Dans la prison de Grasse, une organisation digne d’une grande entreprise
- Par Sébastien Guiné --
- le 1er mars 2024
Environ soixante détenus travaillent dans le secteur de la production au sein de la maison d’arrêt grassoise et douze à la maintenance. Il y a une liste d’attente, de deux à trois mois, pour obtenir un travail.
"Une bouffée d’oxygène"
Tout le monde l’appelle « Ben » ou « Benji ». Benjamin est l’un des deux surveillants des ateliers, en poste depuis six ans. Il connaît bien les motivations des détenus : « Ils veulent travailler pour pouvoir sortir de leur cellule, pour avoir de l’argent, pour eux ou leur famille, et pour avoir des remises de peine ». La réinsertion n’apparaît pas dans les priorités. Pourtant le surveillant est convaincu que « le travail est un très gros moteur de réinsertion ». Les ateliers de la maison d’arrêt de Grasse sont divisés en trois grands secteurs : la formation, la production et la maintenance. Les locaux de production ressemblent à n’importe quel local de production de n’importe quelle entreprise. En mettant bien entendu de côté les imposantes grilles de séparation et les grillages et verrous devant chaque espace de rangement pour les outils. Les détenus mettent de l’huile d’olive en bouteilles, s’occupent du conditionnement de crèmes et de parfums ou confectionnent des articles de pêche. Il appartient à la société GEPSA, dans le cadre d’un marché de gestion déléguée, de trouver les entreprises qui fourniront du travail aux détenus (avantage : le coût du travail est moins onéreux pour elles). « Le travail en prison est quelque chose qui entre dans les possibilités des entreprises, ce n’est plus trop tabou. Mais ce n’est pas spécialement mis en avant non plus », confie Marion Auboeuf, responsable de site pour GEPSA. Hervé, responsable du travail à la maison d’arrêt de Grasse, confirme qu’il n’y a « pas beaucoup d’entreprises qui le mettent en avant ». Il assure gérer toutes les activités « comme un chef d’entreprise » et voit les détenus « comme des salariés ». « Je ne cherche pas à savoir ce qu’ils ont fait ». « Pour les détenus, on sent la différence entre ceux qui travaillent et ceux qui ne travaillent pas », souligne Marion Auboeuf. François Gilliot, responsable administratif et financier de la prison, avance que « le fait d’avoir une activité c’est une grosse bouffée d’oxygène ».
« Six contrôles »
L’autre possibilité de travailler dans les ateliers de la prison est de s’occuper de la maintenance des bâtiments (s’ajoutent à la maintenance la cantine ou la buanderie) : un robinet cassé, un évier bouché, un éclairage défectueux, un mur à repeindre... Les détenus amenés à intervenir peuvent alors quitter les ateliers avec une caisse à outils, non sans une étroite surveillance. « Il y a six contrôles au total à chaque fois qu’un détenu part avec une caisse en intervention. Mais on veut aussi les responsabiliser. On leur dit : vous êtes responsables de vos outils », précise « Benji ».
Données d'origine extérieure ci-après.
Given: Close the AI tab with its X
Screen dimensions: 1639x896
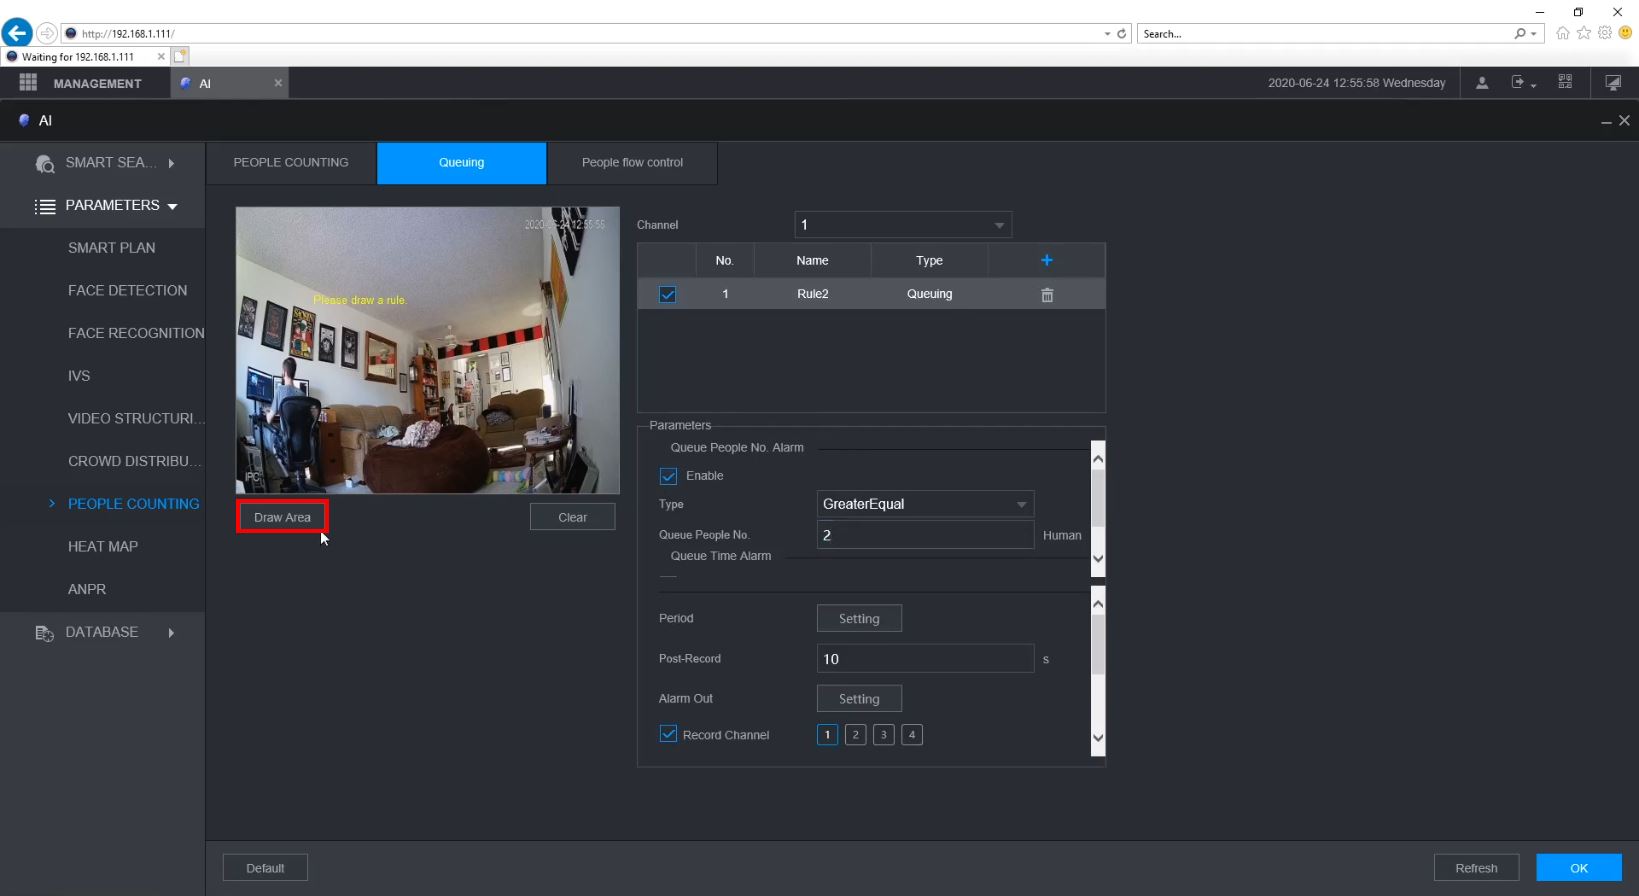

La directrice de la maison d’arrêt de Grasse, Claire Doucet, reconnaît que le travail en prison « a beaucoup changé », avec aujourd’hui des contrats de 30, 24 ou 18 heures, alors qu’avant « ils étaient payés à la pièce ». Elle explique que « certains travaillent pour la première fois en prison ». Elle a été particulièrement marquée par un détenu qui un jour lui a dit : « J’ai 44 ans et il a fallu que j’attende jusque-là pour comprendre mes parents quand ils disaient : ah, on est vendredi, la semaine est terminée… ». Mais les prisonniers qui travaillent « ne sont pas tous investis. Certains ont l’habitude de l’argent facile dehors ». Et il y a ceux qui restent « en marge du travail, même en prison », ajoute la directrice.
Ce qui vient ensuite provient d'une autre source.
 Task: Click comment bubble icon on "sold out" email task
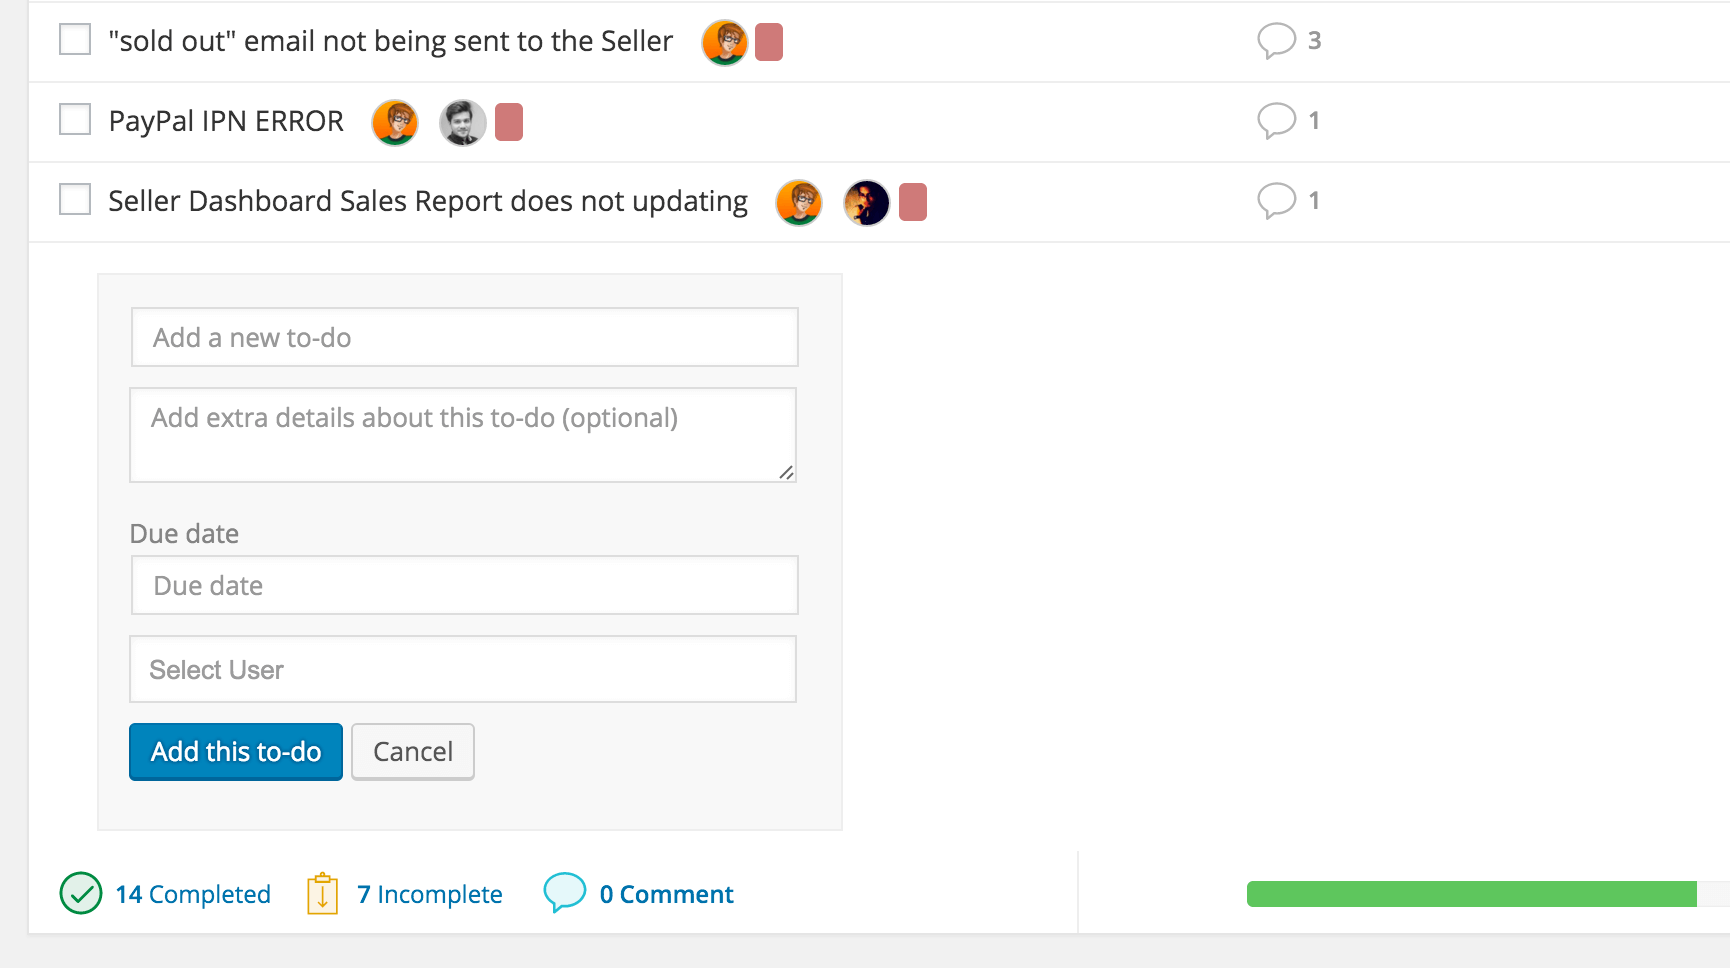click(x=1276, y=40)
Que font-ils de l’argent gagné en prison ? Selon leur poste (formation, maintenance ou production), ils peuvent être payés de 220 à 450 euros. « Jusqu’à 200 euros c’est pour eux », explique Claire Doucet. Ils le dépensent surtout en tabac (« Presque tout le monde fume en prison », assure-t-elle), pour téléphoner, commander des repas ou acheter des produits d’hygiène. Au-delà de 200 euros, il y a des prélèvements, pour les victimes ou pour eux. « C’est une forme d’épargne obligatoire ». Avec la réforme du garde des Sceaux, les détenus cotisent également pour la retraite, la santé et le chômage. Si le travail en prison est une aide précieuse pour ensuite les aider à se réinsérer, la partie est loin d’être gagnée. « Benji » sait qu’une fois sortis « certains vont manquer de repères, de cadre ». « Quand ils sortent, le problème ce sont les fréquentations, les réseaux », analyse Claire Doucet. Avant d’ajouter, avec toute son expertise et son vécu : « Il faut parfois tomber plusieurs fois pour arriver à se relever totalement ».